This method returns `Ok(())` if the token was successfully parsed, or an `Err` if there was an error.

**Note:** The actual method signatures differ slightly when building a GLR parser.

## GLR Parsing
RustyLR offers built-in support for Generalized LR (GLR) parsing, enabling it to handle ambiguous or nondeterministic grammars that traditional LR(1) or LALR(1) parsers cannot process.
See [GLR.md](GLR.md) for details.

## Error Handling and Conflict Resolution
RustyLR provides multiple mechanisms for handling semantic errors and resolving conflicts during parsing:
 - **Panic Mode Error Recovery:** Use the `error` token for panic-mode error recovery
 - **Operator Precedence:** Set precedence with `%left`, `%right`, `%precedence` for terminals
 - **Reduce Rule Priority:** Set priority with `%dprec` for production rules
 - **Runtime Errors:** Return `Err` from reduce actions to handle semantic errors

See [SYNTAX.md - Resolving Conflicts](SYNTAX.md#resolving-conflicts) for detailed information.

## Location Tracking
Track the location of tokens and non-terminals for better error reporting and debugging:

```rust
Expr: exp1=Expr '+' exp2=Expr {
    println!("Location of exp1: {:?}", @exp1);
    println!("Location of exp2: {:?}", @exp2);
    println!("Location of this expression: {:?}", @$); // @$ is the location of the non-terminal itself
    exp1 + exp2
}
| Expr error Expr {
    println!("Error at: {:?}", @error); // @error is the location of the error token
    0 // Return a default value
}
```

See [SYNTAX.md - Location Tracking](SYNTAX.md#location-tracking) for detailed information.

## Examples
 - [Calculator (enum version)]examples/calculator/src/parser.rs: A numeric expression parser using custom token enums
 - [Calculator (u8 version)]examples/calculator_u8/src/parser.rs: A numeric expression parser using byte tokens
 - [JSON Validator]examples/json/src/parser.rs: A JSON syntax validator
 - [Lua 5.4 syntax parser]https://github.com/ehwan/lua_rust/blob/main/parser/src/parser.rs: A complete Lua language parser
 - [C language parser]https://github.com/ehwan/C-language-Parser-In-Rust/blob/main/src/ast/parser_lr.rs: A C language parser
 - [Bootstrap parser]rusty_lr_parser/src/parser/parser.rs: RustyLR's own syntax parser is written in RustyLR itself

## Cargo Features
 - `build`: Enables build script tools for generating parsers at compile time.
 - `tree`: Enables automatic syntax tree construction for debugging purposes.
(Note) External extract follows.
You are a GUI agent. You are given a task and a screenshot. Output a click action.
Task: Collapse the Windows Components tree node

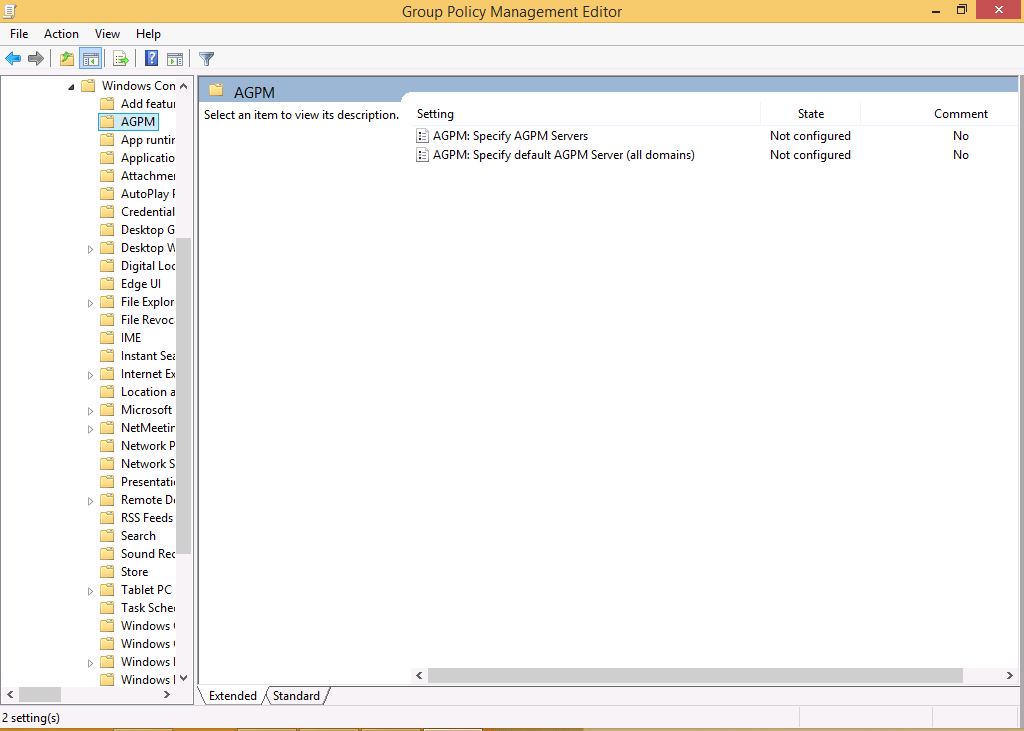click(71, 86)
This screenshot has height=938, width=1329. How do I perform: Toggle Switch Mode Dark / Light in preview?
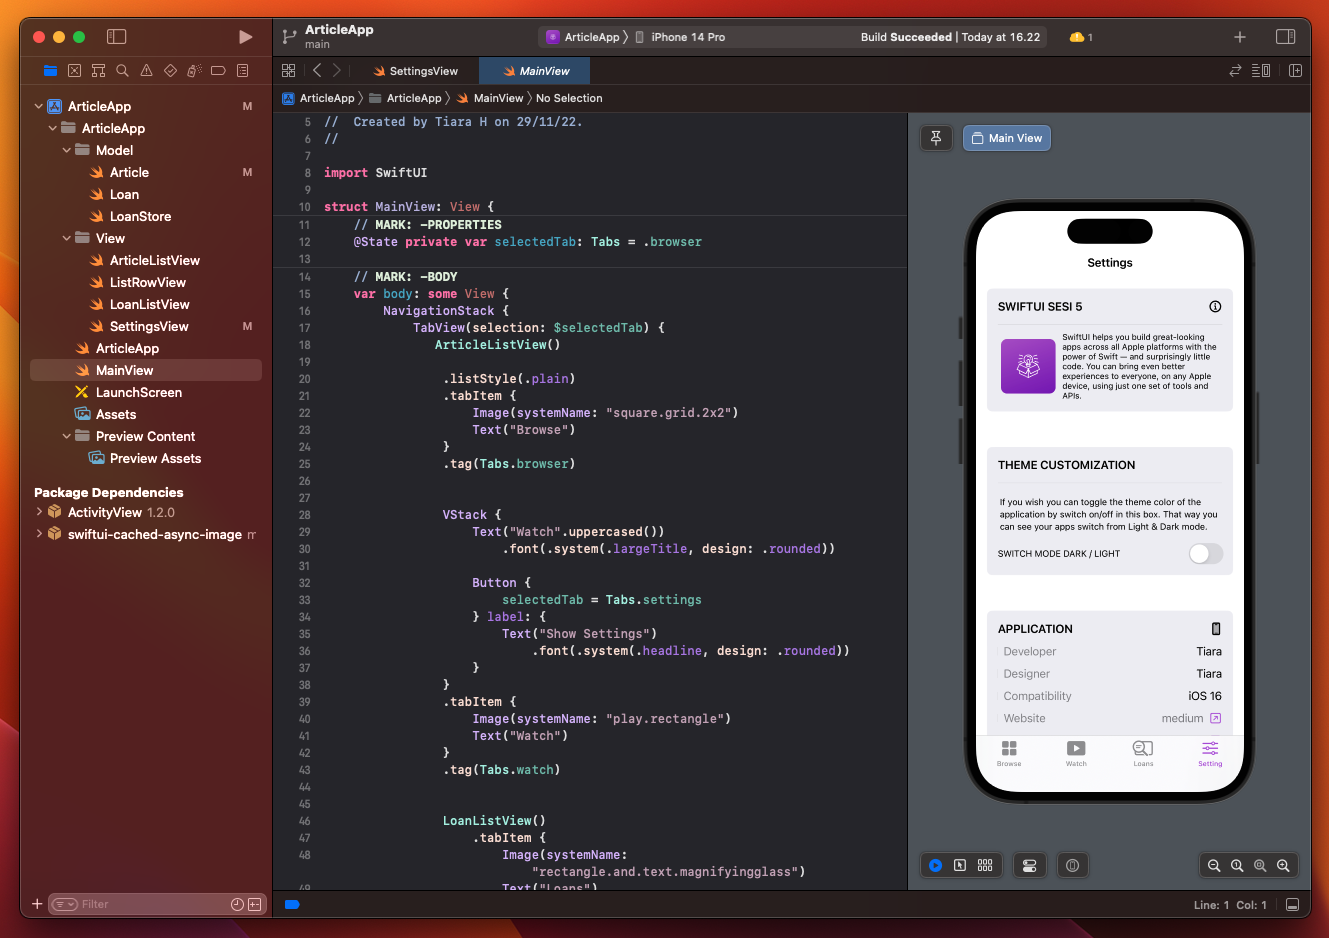(1205, 553)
Makes `Context` implement `Display` for pretty-printing.

## Grammar Syntax
RustyLR's grammar syntax is inspired by traditional Yacc/Bison formats.
See [SYNTAX.md](SYNTAX.md) for detailed grammar definition syntax.

## Contributing
Contributions are welcome! Please feel free to open an issue or submit a pull request.

### Project Structure
This project is organized as a Cargo workspace with the following crates:

 - **`rusty_lr/`**: The main end-user library that provides the public API. This is what users add to their `Cargo.toml`.
 - **`rusty_lr_core/`**: Core parsing engine containing the fundamental data structures, algorithms, and runtime components for both deterministic (`src/parser/deterministic`) and non-deterministic (`src/parser/nondeterministic`) parsing.
 - **`rusty_lr_parser/`**: The main code generation engine that parses RustyLR's grammar syntax, builds parser tables, and generates the actual parser code. This is the core of the parser generation process.
 - **`rusty_lr_derive/`**: Procedural macro interface that wraps `rusty_lr_parser` to provide the `lr1!` macro for inline grammar definitions.
 - **`rusty_lr_buildscript/`**: Build script interface that wraps `rusty_lr_parser` for generating parser code at compile time when using the `build` feature.
 - **`rusty_lr_executable/`**: Standalone `rustylr` executable for command-line parser generation.
 - **`scripts/`**: Development and testing scripts

The crates have the following dependency relationships:
- `rusty_lr` depends on `rusty_lr_core`, `rusty_lr_derive`, and `rusty_lr_buildscript` (optional)
- `rusty_lr_derive` and `rusty_lr_buildscript` depend on `rusty_lr_parser`
- `rusty_lr_parser` depends on `rusty_lr_core`
- `rusty_lr_executable` depends on `rusty_lr_buildscript`

### About the Versioning
RustyLR consists of two big parts:
  - executable (`rustylr`), the code generator
  - runtime (`rusty_lr`), the main library

Since the `cargo` automatically uses the latest patch in `major.minor.patch` version of a crate, we increase the patch number only if the generated code is compatible with the runtime. That is, for any user who is not using buildscript or proc-macro, and using the executable-generated code itself,
any code change that could make compile errors with the previous generated code will result in a minor version bump.

## License
This project is dual-licensed under either of the following licenses, at your option:

 - MIT License ([LICENSE-MIT]LICENSE-MIT or http://opensource.org/licenses/MIT)
 - Apache License, Version 2.0 ([LICENSE-APACHE]LICENSE-APACHE or http://www.apache.org/licenses/LICENSE-2.0)